7. L’esito: revoca del decreto, rideterminazione del residuo e condanna “nei limiti del dovuto”

All’esito dei ricalcoli, la CTU individua un residuo a debito inizialmente quantificato in euro 7.642,41; la sentenza, tuttavia, procede a un ulteriore passaggio: scorpora gli oneri accessori dal totale del finanziamento ricalcolato, riducendo l’importo fruttifero e determinando un credito residuo in favore dell’opposta pari a euro 5.979,41, oltre interessi legali dalla data di debenza al saldo. Il decreto ingiuntivo viene revocato perché basato su un importo “maggiorato” rispetto al credito effettivamente dovuto, ma l’opponente viene condannata al pagamento del residuo come rideterminato.

La tecnica decisoria è coerente con la natura dell’opposizione: la revoca del decreto non equivale a negazione del credito, ma è l’effetto della divergenza tra quantum monitorio e quantum effettivo, accertato secondo criteri legali sostitutivi.

8. Spese: compensazione integrale e CTU a carico dell’opposta come “causa” dell’accertamento peritale

Particolarmente rilevante è la regolazione delle spese.

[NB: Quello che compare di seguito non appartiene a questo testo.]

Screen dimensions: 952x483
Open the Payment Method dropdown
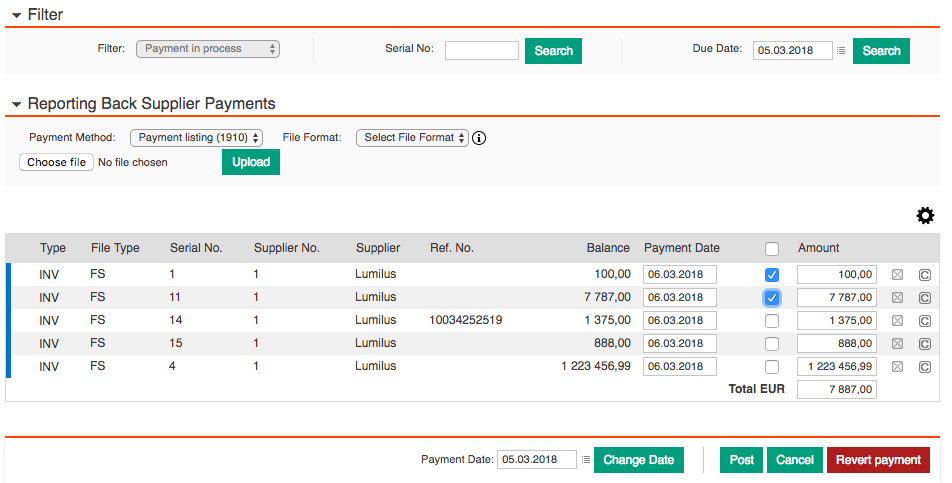pos(196,138)
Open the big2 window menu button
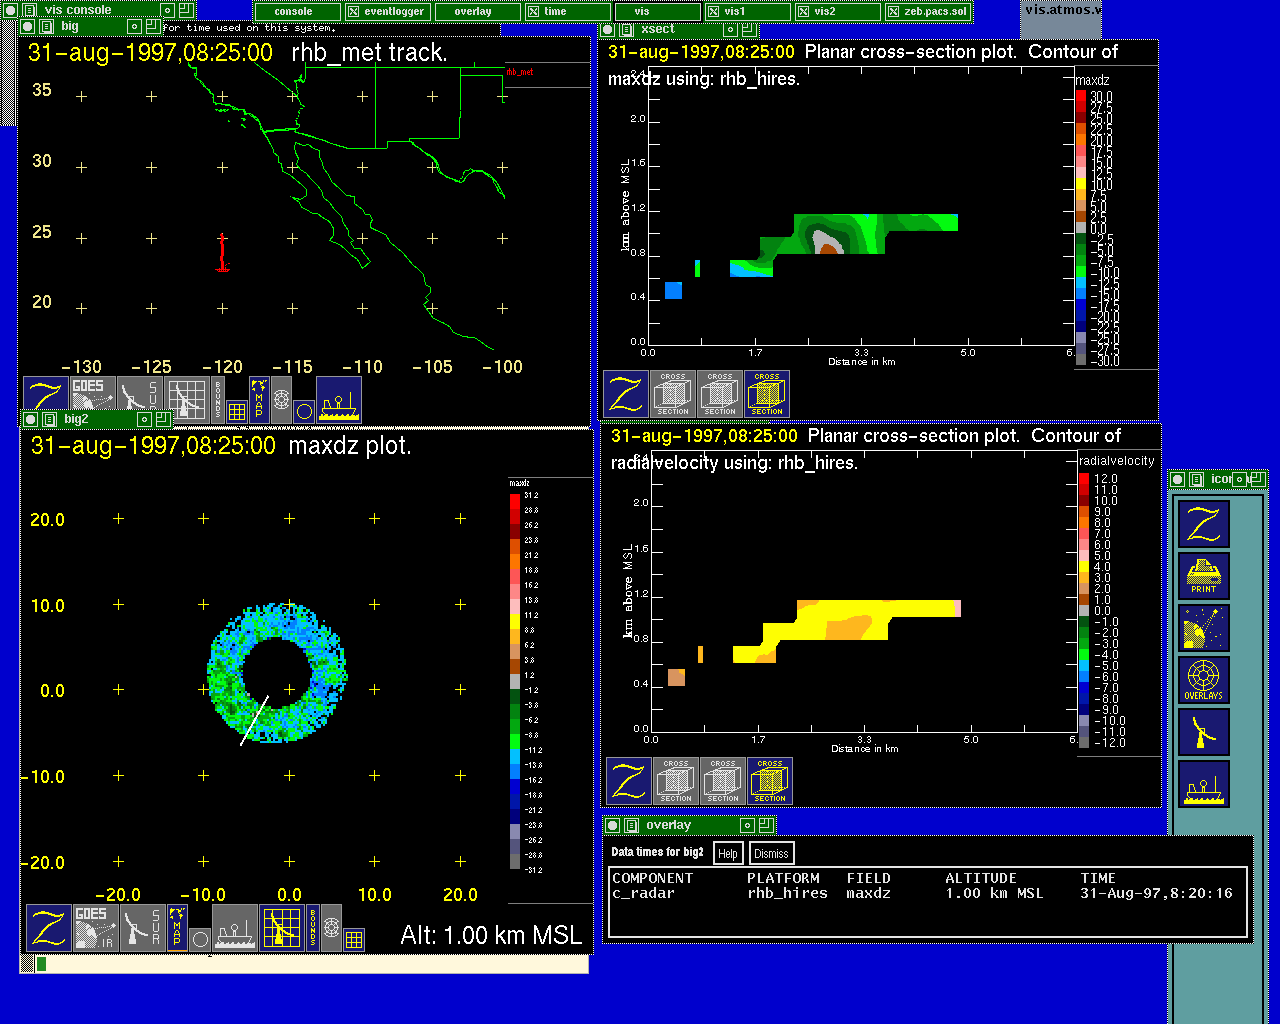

Il Tribunale compensa integralmente le spese di lite, motivando sulla particolarità degli argomenti e sulla natura tecnica delle questioni, nonché sull’accoglimento solo parziale delle pretese dell’opponente. Diversamente, pone definitivamente a carico dell’opposta le spese di CTU, sul presupposto che l’accertamento peritale sia stato reso necessario dalla maggiore pretesa inizialmente azionata e dalla necessità di rideterminare il rapporto.

La scelta segnala un criterio pragmatico: quando la controversia è generata da conteggi opachi o economicamente “inflazionati” rispetto al dovuto, l’accertamento tecnico diventa un costo che il giudice ritiene equo imputare al creditore che lo ha reso necessario, pur riconoscendogli, all’esito, un credito residuo.

9. Considerazioni conclusive: trasparenza come regola economica e non solo informativa

La sentenza del Tribunale di Avezzano offre una chiave di lettura utile per una nota a sentenza di taglio tecnico: la trasparenza nel credito ai consumatori non opera come mero obbligo di chiarezza formale, ma come criterio di “conformazione economica” del rapporto. La difformità del TAEG/ISC non è neutralizzata mediante un risarcimento o una sanzione eventuale, ma produce un effetto diretto sul tasso applicabile (sostituzione ex art. 117 TUB) e, correlativamente, sulla base di calcolo degli interessi (netto ricavo ex art. 125-bis TUB), con imputazione a capitale di costi collaterali indebitamente capitalizzati.

In questa prospettiva, il valore della decisione non si esaurisce nella revoca di un decreto ingiuntivo per “quantum errato”, ma si coglie nella ricostruzione del rapporto secondo un principio di divieto di oneri occulti: non può dirsi trasparente un finanziamento nel quale i costi trattenuti all’erogazione, anziché gravare una tantum sul cliente, diventano essi stessi capitale produttivo di interessi. La pronuncia, infine, mostra una dinamica processuale tipica dei crediti ceduti: la prova della titolarità può essere raggiunta anche mediante elenco omissato, quando i dati residui consentano un riscontro univoco; ma la titolarità, da sola, non basta a “salvare” la pretesa se il quantum poggia su criteri non conformi alla disciplina di trasparenza e di calcolo del costo del credito.